» **WRITTEN EXERCISE**
Format the rows as a JSON list of strings, one string per line and no blank lines, starting at the line that contains "Where should I" and ending with the last row. Omit the pictures.

» **MATERIAL**
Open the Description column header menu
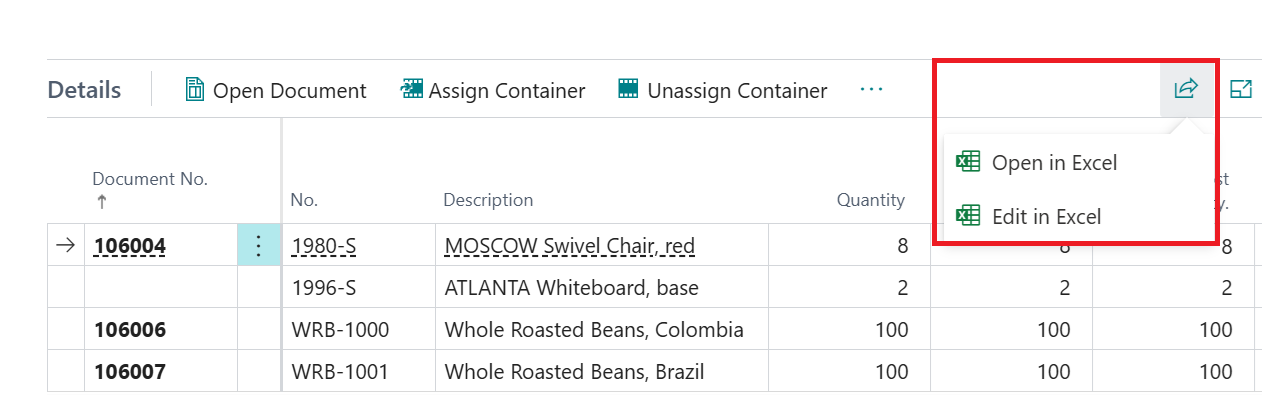Image resolution: width=1262 pixels, height=395 pixels. pyautogui.click(x=488, y=200)
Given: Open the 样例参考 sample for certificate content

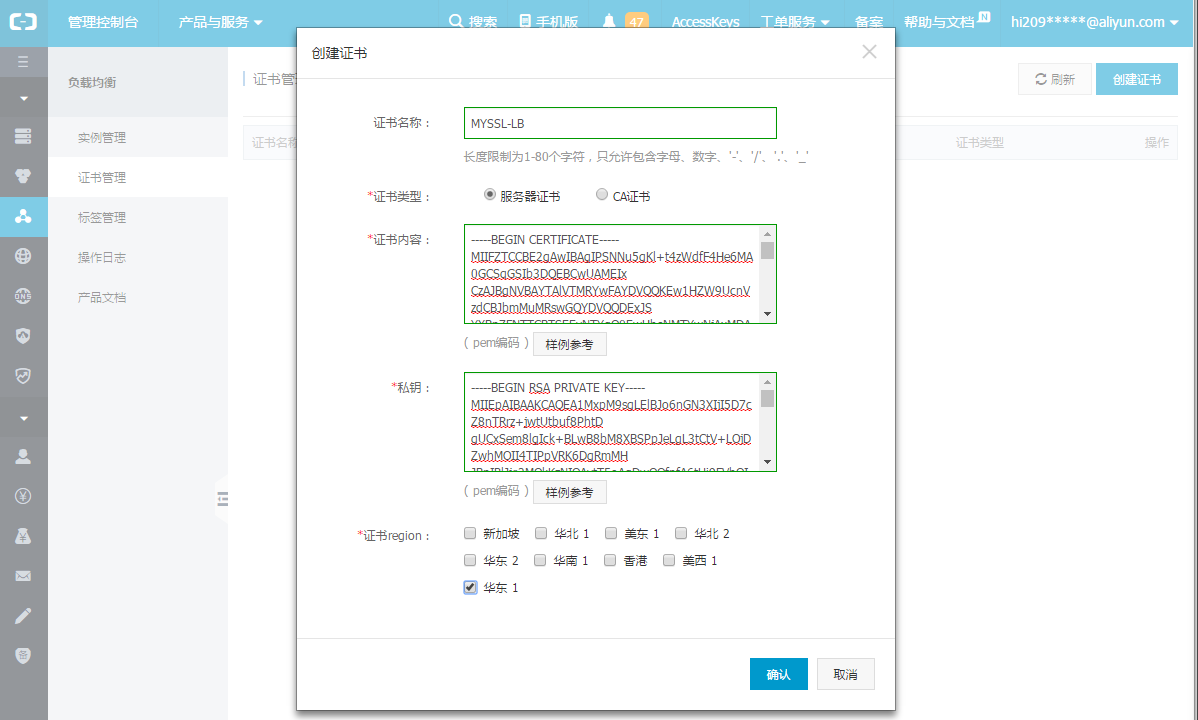Looking at the screenshot, I should click(x=569, y=343).
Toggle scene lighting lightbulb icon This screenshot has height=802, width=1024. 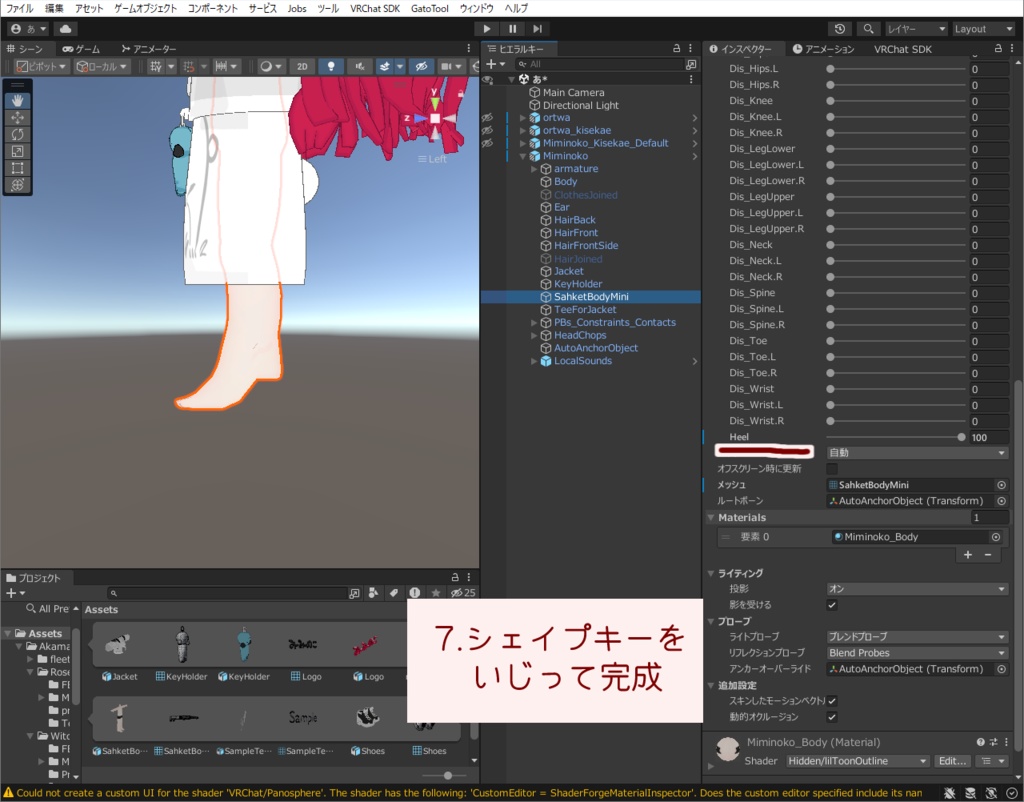(331, 66)
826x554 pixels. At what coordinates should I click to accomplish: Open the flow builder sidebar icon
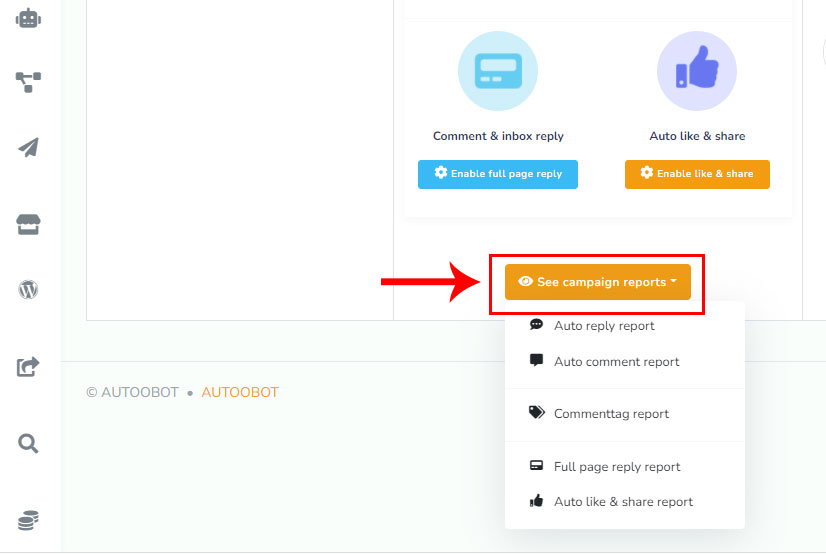click(29, 82)
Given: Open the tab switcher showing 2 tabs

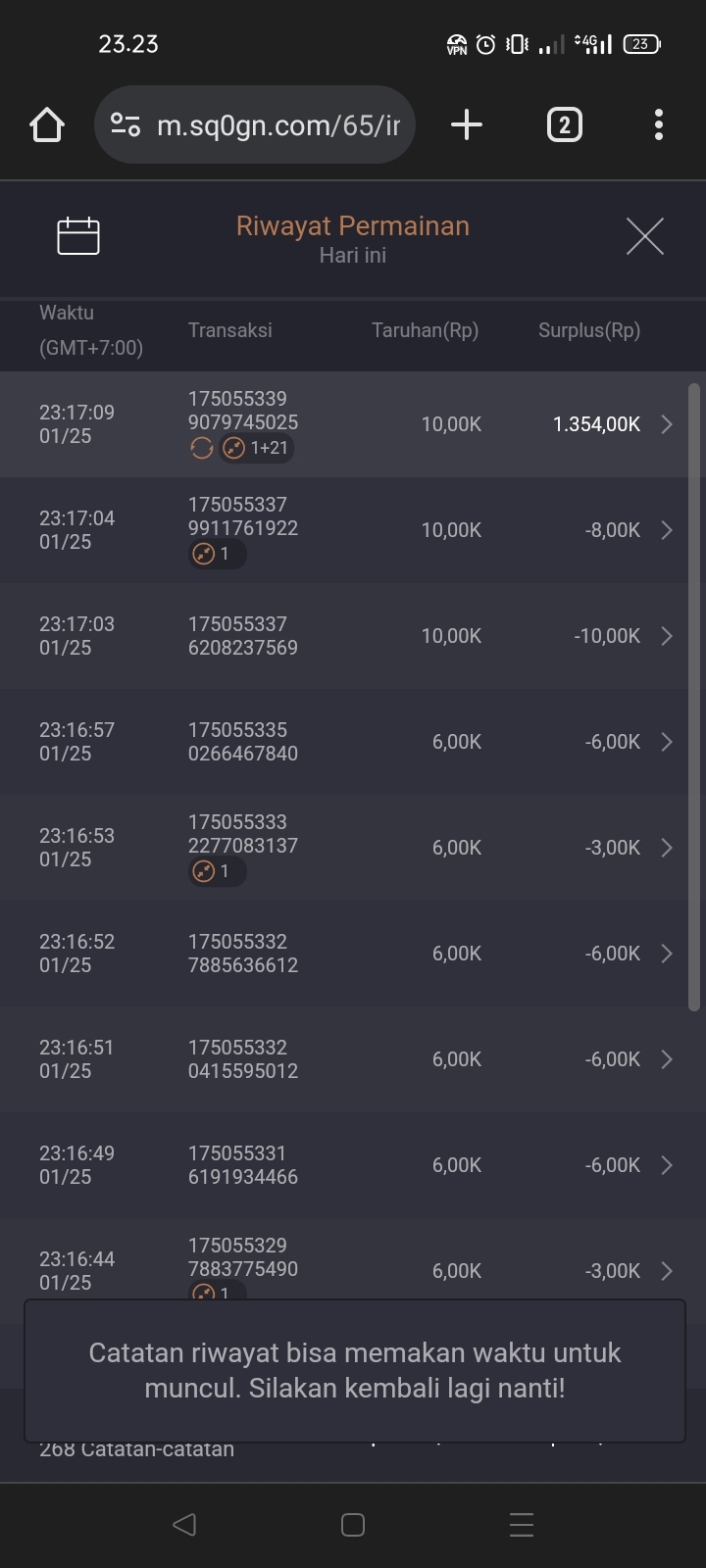Looking at the screenshot, I should pos(564,125).
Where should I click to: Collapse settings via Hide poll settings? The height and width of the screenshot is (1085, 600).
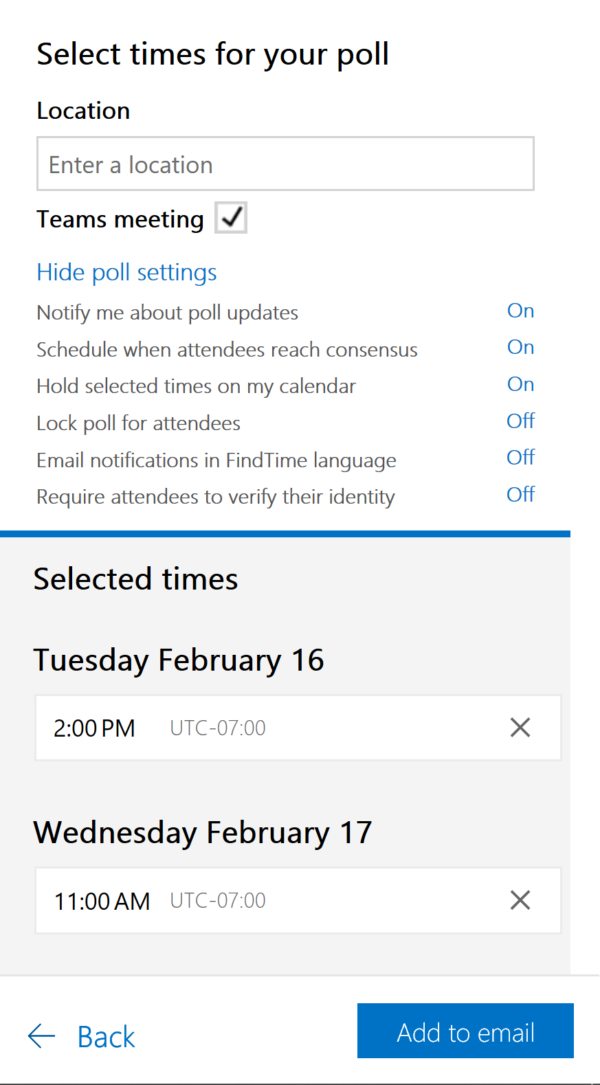(x=127, y=272)
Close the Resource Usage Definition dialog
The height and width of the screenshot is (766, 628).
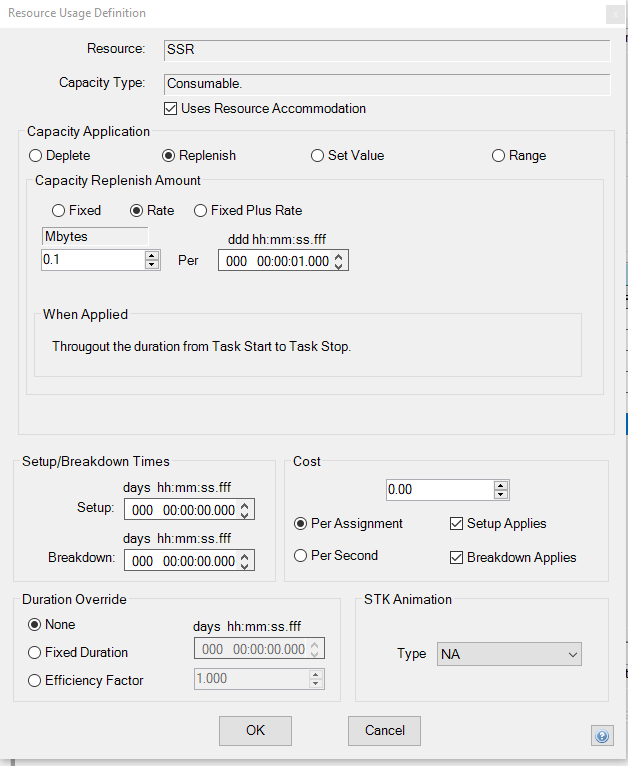tap(612, 14)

» **EXERCISE SOLUTION**
[
  "Where should I click to: Collapse settings via Hide poll settings? The height and width of the screenshot is (1085, 600).",
  "(x=127, y=272)",
  "Close the Resource Usage Definition dialog",
  "The height and width of the screenshot is (766, 628).",
  "tap(612, 14)"
]